Wieso zur Hölle produzieren die beiden dann Woche für Woche fast im Alleingang den Kulturteil dieser Zeitung? Die Antwort ist banal und bezeichnend für die Verhältnisse in Nepal, wie ich in den vergangenen Wochen gelernt habe: Beide möchten im Ausland studieren und wollen sechs Monate Arbeitserfahrung bei der Kathmandu Post in ihrem Lebenslauf vorweisen können. Und beide hätten unter besseren Umständen gerne länger bei der Post gearbeitet.

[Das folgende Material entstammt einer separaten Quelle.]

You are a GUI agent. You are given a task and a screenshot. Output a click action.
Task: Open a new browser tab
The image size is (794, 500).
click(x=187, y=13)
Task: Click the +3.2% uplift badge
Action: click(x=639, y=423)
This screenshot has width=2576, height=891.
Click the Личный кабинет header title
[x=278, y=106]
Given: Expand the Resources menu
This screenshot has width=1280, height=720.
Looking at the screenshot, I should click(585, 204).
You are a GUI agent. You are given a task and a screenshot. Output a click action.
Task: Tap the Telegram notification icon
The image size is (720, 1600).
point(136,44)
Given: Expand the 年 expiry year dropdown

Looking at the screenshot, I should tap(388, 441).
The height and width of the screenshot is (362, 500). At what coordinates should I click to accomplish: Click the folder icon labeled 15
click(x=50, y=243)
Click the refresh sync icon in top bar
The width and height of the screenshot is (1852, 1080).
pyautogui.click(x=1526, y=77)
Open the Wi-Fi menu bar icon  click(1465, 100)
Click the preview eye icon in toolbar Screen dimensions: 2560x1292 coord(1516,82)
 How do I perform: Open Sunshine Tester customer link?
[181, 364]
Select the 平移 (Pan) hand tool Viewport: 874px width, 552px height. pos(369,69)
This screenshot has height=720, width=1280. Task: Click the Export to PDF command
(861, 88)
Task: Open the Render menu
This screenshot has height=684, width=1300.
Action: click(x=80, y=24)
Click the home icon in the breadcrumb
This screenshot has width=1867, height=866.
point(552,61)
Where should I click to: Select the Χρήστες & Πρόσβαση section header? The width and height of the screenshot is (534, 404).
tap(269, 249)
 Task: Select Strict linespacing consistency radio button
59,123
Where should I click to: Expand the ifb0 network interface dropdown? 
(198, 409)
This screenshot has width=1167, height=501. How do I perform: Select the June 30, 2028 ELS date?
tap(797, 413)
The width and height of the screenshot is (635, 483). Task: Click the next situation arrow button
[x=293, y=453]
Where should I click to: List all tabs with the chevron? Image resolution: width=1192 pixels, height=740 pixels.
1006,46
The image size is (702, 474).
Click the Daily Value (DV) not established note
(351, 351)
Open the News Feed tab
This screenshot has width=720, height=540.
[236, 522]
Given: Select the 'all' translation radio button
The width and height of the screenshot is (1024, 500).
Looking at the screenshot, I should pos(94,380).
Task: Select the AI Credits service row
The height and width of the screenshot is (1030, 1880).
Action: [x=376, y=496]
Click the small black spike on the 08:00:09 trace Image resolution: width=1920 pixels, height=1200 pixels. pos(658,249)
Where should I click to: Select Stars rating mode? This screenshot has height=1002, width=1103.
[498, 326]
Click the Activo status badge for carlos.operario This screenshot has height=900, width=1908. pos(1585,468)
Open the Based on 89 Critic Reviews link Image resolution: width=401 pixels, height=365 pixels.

Kaum eine junge Person, die ich in Nepal kennenlernte, die nicht entweder ins Ausland will oder bereits dort war. Zu düster sind die Perspektiven in Nepal. Und, wie es der Redakteur formuliert: „Wenn du mal weg bist, kommst du nicht wieder zurück.“ Wir unterhalten uns etwa eine halbe Stunde und ich erfahre so viel über die beiden und über die Kathmandu Post und über Kantipur und Nepal und bereue, dass dieses Gespräch nicht viel früher stattfand. Als wir uns verabschieden und Nummern tauschen bin ich sicher, dass es mit ihnen kein Wiedersehen geben wird, auch wenn es schön wäre. Mit Nepal hingegen… Sechs Wochen bei der Kathmandu Post waren genug, ja, doch habe ich das Gefühl, in Nepal erst gerade angekommen zu sein. Mal schauen.